(Collected data)
◇ ◇ ◇ ◇
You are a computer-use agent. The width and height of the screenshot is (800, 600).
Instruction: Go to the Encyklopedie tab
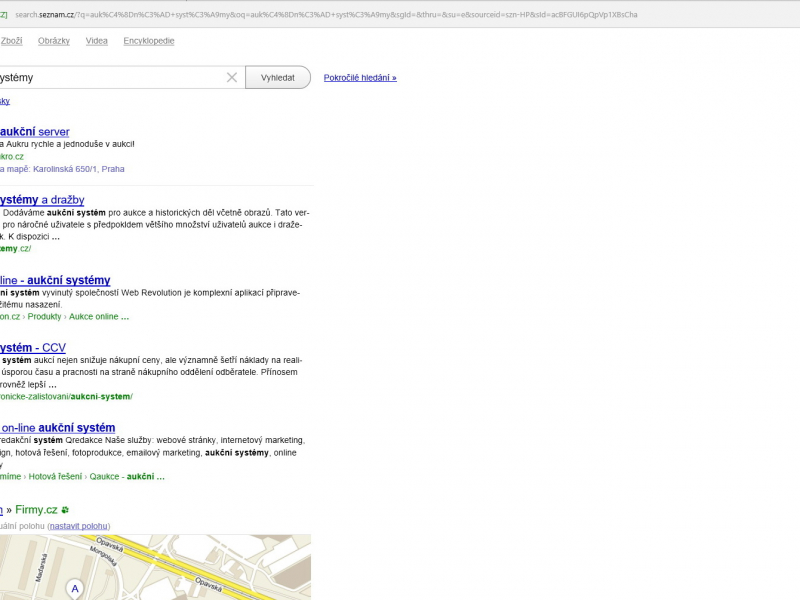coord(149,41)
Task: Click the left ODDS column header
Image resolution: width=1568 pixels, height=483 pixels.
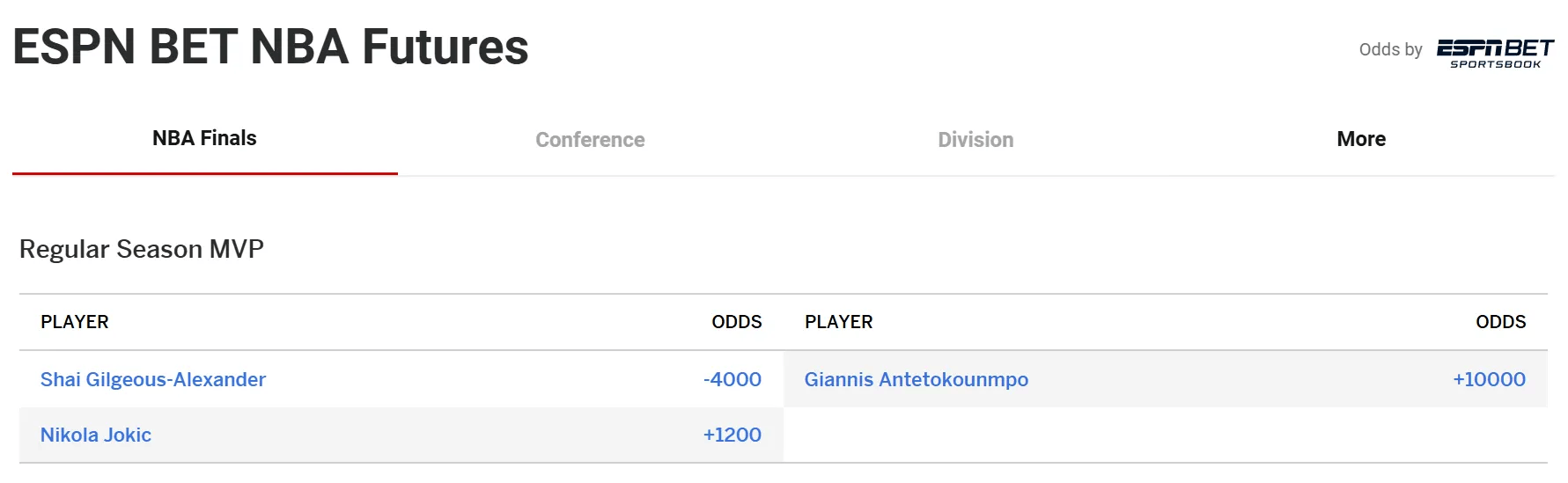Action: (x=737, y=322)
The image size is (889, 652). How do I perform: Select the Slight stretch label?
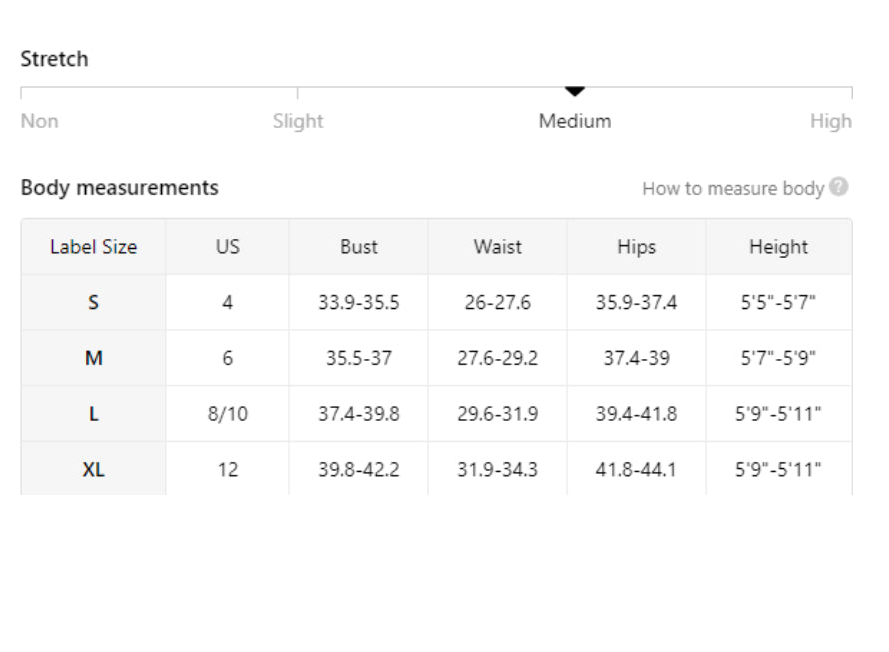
◇ ◇ ◇ ◇
__Task prompt__
Each record has to be set down verbatim, and the pictures must not appear in the copy.

__Answer to this problem__
You are a computer-use agent. The width and height of the screenshot is (800, 600).
Instruction: Go to the Encyklopedie tab
coord(149,41)
Task: Click the left ODDS column header
Image resolution: width=1568 pixels, height=483 pixels.
Action: (x=737, y=322)
The image size is (889, 652). How do I perform: Select the Slight stretch label?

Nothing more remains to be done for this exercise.